- **EXTRACT PROVIDED**

++++++++

It has been reported that HCA in solvent converts to the less reactive lactone over time (Soni et al. 2004; Venkateswara Rao et al. 2010; Bakhiya et al. 2017) (Figure 1). This combined with the poor solubility of HCA in organic solvents (LogP −2.6) (PubChem 2021) led us to utilize size exclusion with Amicon ultra centrifugal filter units and 1% formic acid in ASTM Type 1 water for sample clean up instead of protein precipitation using organic solvents. In addition, these filters have been shown to provide fast and simple sample processing and promote high sample recoveries (MilliporeSigma 2021). Hence, we utilized these ultrafiltration filters for sample clean up followed by analysis using LC-MS/MS. Because isotopically labelled HCA was not available commercially, we evaluated several commercially available isotopically-labeled acids (citric-2,2,4,4-d4 acid, 1,8-octanedioic-d12 acid, and citric acid-13C6) as potential internal standards. Citric acid-13C6 (Figure 1) was selected due to better reproducibility throughout the method development (data not shown).
The method was successfully validated to quantify HCA in rodent plasma and fetal homogenate. Endogenous HCA was present in blank matrices and found concentrations are reported in Table 1. An average concentration of ~ 5 ng/mL was estimated in blank SD rat plasma and 1.0 ng/mL (~ 10 ng/g) in fetal homogenate. Hence, LOQs of 20 ng/mL or 60 ng/g were selected for the validation in plasma and fetal homogenate, respectively, so the endogenous level would be less than 30% of the area of the lowest standard of the calibration curve (LOQ). Representative chromatograms for HCA in control SD rat plasma and HSD fetal homogenate are presented in Figures 2 and 3, respectively. To the best of our knowledge the endogenous HCA levels have not previously been reported in rodents.
Table 1.

++++++++

- **DATA UNDER STUDY**
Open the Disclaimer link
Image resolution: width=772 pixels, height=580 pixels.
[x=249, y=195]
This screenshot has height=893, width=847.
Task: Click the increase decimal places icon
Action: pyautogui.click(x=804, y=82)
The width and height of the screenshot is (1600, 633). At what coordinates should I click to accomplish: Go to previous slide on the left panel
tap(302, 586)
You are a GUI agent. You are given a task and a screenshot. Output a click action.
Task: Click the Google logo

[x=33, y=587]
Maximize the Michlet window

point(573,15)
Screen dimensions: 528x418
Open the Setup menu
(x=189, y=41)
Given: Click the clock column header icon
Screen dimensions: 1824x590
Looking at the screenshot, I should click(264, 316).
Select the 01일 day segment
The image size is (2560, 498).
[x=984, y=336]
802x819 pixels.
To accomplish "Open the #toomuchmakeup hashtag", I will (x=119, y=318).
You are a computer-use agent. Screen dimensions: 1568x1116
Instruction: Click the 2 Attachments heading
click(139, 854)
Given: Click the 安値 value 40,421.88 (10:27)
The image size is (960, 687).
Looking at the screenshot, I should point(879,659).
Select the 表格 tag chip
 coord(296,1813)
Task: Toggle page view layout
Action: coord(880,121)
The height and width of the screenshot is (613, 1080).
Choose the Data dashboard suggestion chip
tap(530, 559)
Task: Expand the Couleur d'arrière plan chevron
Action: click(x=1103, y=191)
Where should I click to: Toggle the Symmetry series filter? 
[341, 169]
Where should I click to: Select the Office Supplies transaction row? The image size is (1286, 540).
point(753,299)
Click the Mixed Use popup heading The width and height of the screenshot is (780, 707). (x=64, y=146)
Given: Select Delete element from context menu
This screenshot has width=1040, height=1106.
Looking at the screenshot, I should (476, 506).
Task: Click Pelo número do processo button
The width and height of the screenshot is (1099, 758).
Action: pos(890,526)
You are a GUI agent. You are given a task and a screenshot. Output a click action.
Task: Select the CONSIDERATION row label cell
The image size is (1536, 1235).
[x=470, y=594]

++++++++

- **QUESTIONS**
1. Answer these questions using the extract on HCA analysis:
(a) What LogP value is given for HCA?
(b) Which isotopically labeled acid was selected as the internal standard?
(c) What LOQ was selected for fetal homogenate?
2. Rewrite the paragraph of the extract on HCA analysis that begins "The method was successfully validated" as a bulleted list, keeping its main facts.
3. Carry on the extract on HCA analysis from the point where it stops.

- **RESPONSES PER TASK**
1.
(a) −2.6
(b) Citric acid-13C6
(c) 60 ng/g

2.
- The method was validated for quantifying HCA in rodent plasma and fetal homogenate.
- Endogenous HCA was present in blank matrices, and the concentrations found are reported in Table 1.
- The estimated average concentration was ~5 ng/mL in blank SD rat plasma and 1.0 ng/mL (~10 ng/g) in fetal homogenate.
- LOQs of 20 ng/mL for plasma and 60 ng/g for fetal homogenate were selected, so the endogenous level would be less than 30% of the area of the lowest calibration standard.
- Representative chromatograms for control SD rat plasma and HSD fetal homogenate appear in Figures 2 and 3, respectively.
- The authors know of no previous report of endogenous HCA levels in rodents.

3.
Endogenous hydroxycitric acid concentration (HCA) in Sprague Dawley (SD) rat, Hsd:Sprague Dawley® SD® (HSD) rat and B6C3F1/N mouse matrix blanks
| Species/Matrixa | Endogenous HCA (%)b (Mean ± SE) |
Endogenous HCA concentration (ng/mL, ng/g)c (Mean ± SE) |
|---|---|---|
| SD Rat Plasma | 25.4±1.00 | 5.25±0.21 |
| Male HSD Rat Plasma | 29.6±1.28 | 6.11±0.26 |
| PND4 Dam HSD Rat Plasma | 35.1±3.77 | 7.25±0.78 |
| PND4 Male HSD Rat Pup Plasma | 26.4±0.93 | 5.44±0.19 |
| Male B6C3F1/N Mouse Plasma | 35.8±1.95 | 7.38±0.40 |
| GD18 HSD Rat Fetus Homogenate | 16.3±2.69 | 10.1±1.71 |
Total of 12 sample; n=6 blank matrix and n=6 blank matrix + internal standard per matrix
Expressed as a % of the LOQ, The LOQ for HCA is approximately 20 ng/mL for plasma and 60 ng/g for fetal homogenate.
Expressed as an extrapolated concentration as ng/mL and ng/g for plasma and fetal homogenate, respectively.
Figure 2.
Representative LC-MS/MS chromatogram of hydroxycitric acid for blank Sprague Dawley (SD) plasma with and without internal standard (IS), low and high hydroxycitric acid in SD rat plasma; A1: Full scale, A2: Reduced scale
Figure 3.
Representative LC-MS/MS chromatogram of hydroxycitric acid for HSD:Sprague Dawley® SD® (HSD) rat fetal homogenate with and without internal standard (IS), low and high hydroxycitric acid in HSD in fetus; A1: Full scale, A2: Reduced scale
Analytical Method Validation
The analytical method was fully validated in male SD rat plasma (primary matrix) and data are presented in Table 2. The plasma calibration curves were linear with coefficients of determination (r2) values > 0.997 (Supplemental Figures 2 and 3).
Table 2.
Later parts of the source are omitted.